Reducing methane emissions by just 3 per cent per decade would result in “no further warming” from the Irish national herd by 2050, the Oireachtas Agriculture Committee will hear tomorrow.
At a meeting to calculate methane emissions, leading climate scientist Professor Myles Allen of the University of Oxford is expected to claim that methane from Irish livestock will “fall precipitously” after 2030 if an updated method to measure the impact of the greenhouse gas is applied.
The professor is expected to call for a separate policy to be put in place for methane from livestock.
It comes as the government is due to confirm the target for emissions cuts in agriculture by the end of July, while runway discussions are underway on the overall proposed 22-30 percent reduction by 2030.
In a memo to the committee, Prof Allen says: “Ireland is one of the first countries with a significant agricultural sector to have developed ambitious climate policies that offer significant opportunities to be policy leaders.
“The standard way of characterizing the climate impact of emissions in terms of ‘carbon footprint’ or ‘CO2 equivalent emissions’ does not really reflect the impact of human activities on global temperature.

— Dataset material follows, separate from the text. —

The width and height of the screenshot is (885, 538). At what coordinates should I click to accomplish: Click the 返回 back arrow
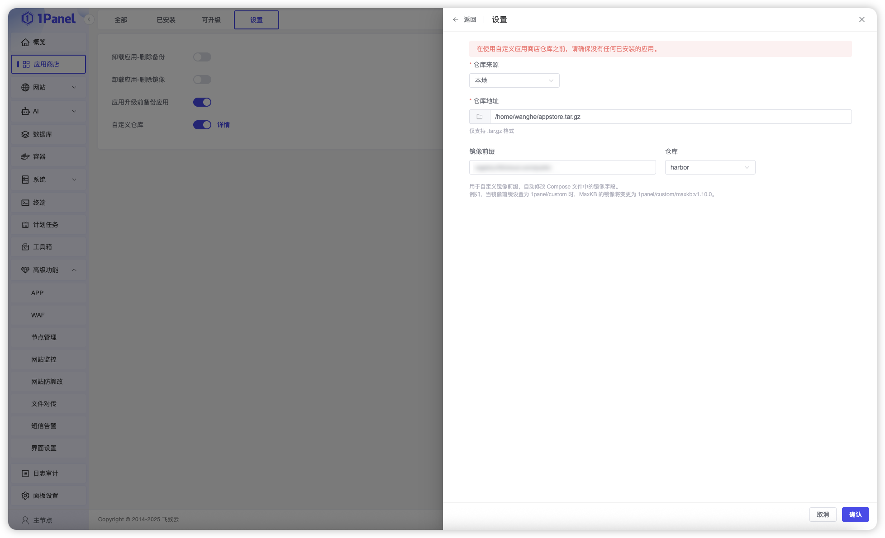point(456,19)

“It was introduced 30 years ago, well before the need for net zero was recognized, and it was never intended to push politicians to pursue such an ambitious temperature target. This has long been recognized as a problem for agriculture.”
However, he says “the error depends on whether these emissions are increasing, constant or decreasing”.
“A herd of 10 cows produces about a ton of methane per year,” says Prof. Allen.
“The standard carbon footprint calculation suggests that this methane equates to 28 tonnes of CO2 per year, whereas (like the Irish average) this herd has been built up over the last century, it only causes ongoing warming equivalent to around eight tonnes of CO2 per year year by a factor of three to four times less than 28.
“But if the herd is increased by just one cow, that increase alone will cause warming equivalent to an additional 13 tonnes of CO2 per year over the next 20 years and 0.8 tonnes of CO2 per year thereafter.
“Conversely, if emissions are reduced by as little as 3 percent per decade (either by gradually reducing headcount or, for example, by adding algae to the feed), then the methane emissions from these herds will not cause further warming because the effects of the decrease offset the warming effect of ongoing methane emissions.”